I have the name I chose to use online, when I became a member of an internet board at the age of fifteen. I have the name I chose to use online later in life, when I realised that the first one, selected as it was from the New Age Baby Name Book, belonged to members of a culture not my own, and to use it casually and without a cultural connection was offensive.

And I have the name I chose for myself at eighteen, when I saw that the name my parents gave me wasn’t standing up to everyday use. It’s a pagan name, but as a Quaker it is also my plain name, the one I use in everyday life and on documents. Together with my father’s surname, I have used it to publish academic work: I’m stuck with it, and happy about that. It’s the name of a Goddess.

N is for… Nature

What is nature?

In Pagan religions, we often say – especially, perhaps, when we speak to outsiders – that we revere nature or hold it sacred. We contrast this with other religions.

The problem is that, of course, we are not outside nature, and not outside that which we revere. I believe that I am part of nature, part of the cycles of nature, and the things which make me into me, and the things which make me human, do not cut me off from that. Similarly, some people postulate a divide between Creator and Creation, but I don’t believe that they can be separated in that clear way.
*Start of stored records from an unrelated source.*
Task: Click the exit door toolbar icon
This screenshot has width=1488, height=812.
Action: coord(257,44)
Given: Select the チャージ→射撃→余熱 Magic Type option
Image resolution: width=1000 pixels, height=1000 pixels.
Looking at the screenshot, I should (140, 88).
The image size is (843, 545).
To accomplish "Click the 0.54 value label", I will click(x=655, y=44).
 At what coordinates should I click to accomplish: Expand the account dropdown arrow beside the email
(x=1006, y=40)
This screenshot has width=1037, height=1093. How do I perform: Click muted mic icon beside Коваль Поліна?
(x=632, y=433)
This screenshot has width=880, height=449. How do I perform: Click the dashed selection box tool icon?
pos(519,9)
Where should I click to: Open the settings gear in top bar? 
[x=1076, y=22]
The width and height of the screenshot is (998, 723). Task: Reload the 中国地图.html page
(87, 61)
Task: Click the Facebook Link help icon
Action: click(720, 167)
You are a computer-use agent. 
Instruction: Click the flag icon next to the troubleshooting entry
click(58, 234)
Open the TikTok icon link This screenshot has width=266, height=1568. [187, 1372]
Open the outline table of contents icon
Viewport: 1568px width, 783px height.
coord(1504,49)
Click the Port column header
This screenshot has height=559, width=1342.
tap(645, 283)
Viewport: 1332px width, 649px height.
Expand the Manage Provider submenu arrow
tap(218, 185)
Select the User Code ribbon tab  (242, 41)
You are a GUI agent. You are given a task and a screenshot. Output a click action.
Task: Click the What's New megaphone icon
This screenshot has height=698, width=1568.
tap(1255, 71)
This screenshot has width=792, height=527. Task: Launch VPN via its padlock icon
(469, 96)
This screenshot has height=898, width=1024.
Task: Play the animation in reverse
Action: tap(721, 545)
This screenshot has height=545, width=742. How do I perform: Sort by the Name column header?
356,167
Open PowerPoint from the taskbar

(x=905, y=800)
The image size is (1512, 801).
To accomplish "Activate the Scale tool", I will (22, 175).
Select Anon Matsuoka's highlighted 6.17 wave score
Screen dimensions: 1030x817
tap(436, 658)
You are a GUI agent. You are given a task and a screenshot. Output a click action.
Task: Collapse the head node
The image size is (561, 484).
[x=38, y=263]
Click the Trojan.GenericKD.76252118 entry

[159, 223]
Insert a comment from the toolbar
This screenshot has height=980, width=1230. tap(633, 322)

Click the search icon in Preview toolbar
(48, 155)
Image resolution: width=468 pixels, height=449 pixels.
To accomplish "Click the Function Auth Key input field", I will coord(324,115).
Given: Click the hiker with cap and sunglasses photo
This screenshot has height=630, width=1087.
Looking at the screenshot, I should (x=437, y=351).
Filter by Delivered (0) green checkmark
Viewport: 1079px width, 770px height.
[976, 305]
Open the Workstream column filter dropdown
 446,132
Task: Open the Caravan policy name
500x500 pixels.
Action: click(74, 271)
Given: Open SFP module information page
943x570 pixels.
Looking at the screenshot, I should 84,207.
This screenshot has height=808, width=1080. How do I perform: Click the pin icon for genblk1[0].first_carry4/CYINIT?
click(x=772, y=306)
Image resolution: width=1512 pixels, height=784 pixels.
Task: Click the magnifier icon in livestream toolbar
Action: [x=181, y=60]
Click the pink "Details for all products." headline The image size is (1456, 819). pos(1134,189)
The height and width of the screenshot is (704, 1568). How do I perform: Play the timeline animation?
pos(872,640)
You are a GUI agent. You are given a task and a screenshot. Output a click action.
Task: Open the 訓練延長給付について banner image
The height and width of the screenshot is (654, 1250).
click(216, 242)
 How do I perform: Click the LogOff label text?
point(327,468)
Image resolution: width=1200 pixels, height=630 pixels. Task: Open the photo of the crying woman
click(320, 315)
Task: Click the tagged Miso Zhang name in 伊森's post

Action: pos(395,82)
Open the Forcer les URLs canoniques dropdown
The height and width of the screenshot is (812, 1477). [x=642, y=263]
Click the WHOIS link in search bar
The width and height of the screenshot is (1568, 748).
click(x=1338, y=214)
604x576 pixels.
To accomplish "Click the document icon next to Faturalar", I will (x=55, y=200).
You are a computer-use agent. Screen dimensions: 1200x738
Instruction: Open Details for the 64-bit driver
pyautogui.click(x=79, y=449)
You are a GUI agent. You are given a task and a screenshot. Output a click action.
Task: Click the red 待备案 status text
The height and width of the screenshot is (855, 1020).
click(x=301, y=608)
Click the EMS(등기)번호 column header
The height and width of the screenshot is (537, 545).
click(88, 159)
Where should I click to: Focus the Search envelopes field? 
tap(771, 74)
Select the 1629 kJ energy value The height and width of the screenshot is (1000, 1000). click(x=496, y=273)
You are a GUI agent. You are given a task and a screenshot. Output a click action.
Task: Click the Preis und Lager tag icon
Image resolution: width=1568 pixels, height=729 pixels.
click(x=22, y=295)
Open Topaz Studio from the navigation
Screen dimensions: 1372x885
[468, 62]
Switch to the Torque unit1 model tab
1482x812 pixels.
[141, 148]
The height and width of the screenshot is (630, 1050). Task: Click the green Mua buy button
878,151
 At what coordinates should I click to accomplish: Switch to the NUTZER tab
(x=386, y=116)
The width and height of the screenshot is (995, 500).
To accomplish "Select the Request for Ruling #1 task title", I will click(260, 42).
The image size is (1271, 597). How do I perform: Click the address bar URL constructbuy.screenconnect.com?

I have heard Pagans object to the keeping of ancient skeletons in museums or science labs, because they were buried in earth and should be ‘part of the landscape’. I think that this position is flawed, and that the flaw lies in the assumption that museums and labs are not part of nature and the cycles of life. They may prevent decay, but so does a peat bog. They may put bones on display, but so do many megalithic monuments. They may move bodies from their original resting place, but so do rivers, rodents, and tectonic plates.

This is not an argument that modern human developments are universally positive – but nor is nature; deadly nightshade, volcanoes, the hunting of prey. Nor is it an argument against seeking experiences of non-human nature. It is merely a reminder that humans are also part of nature.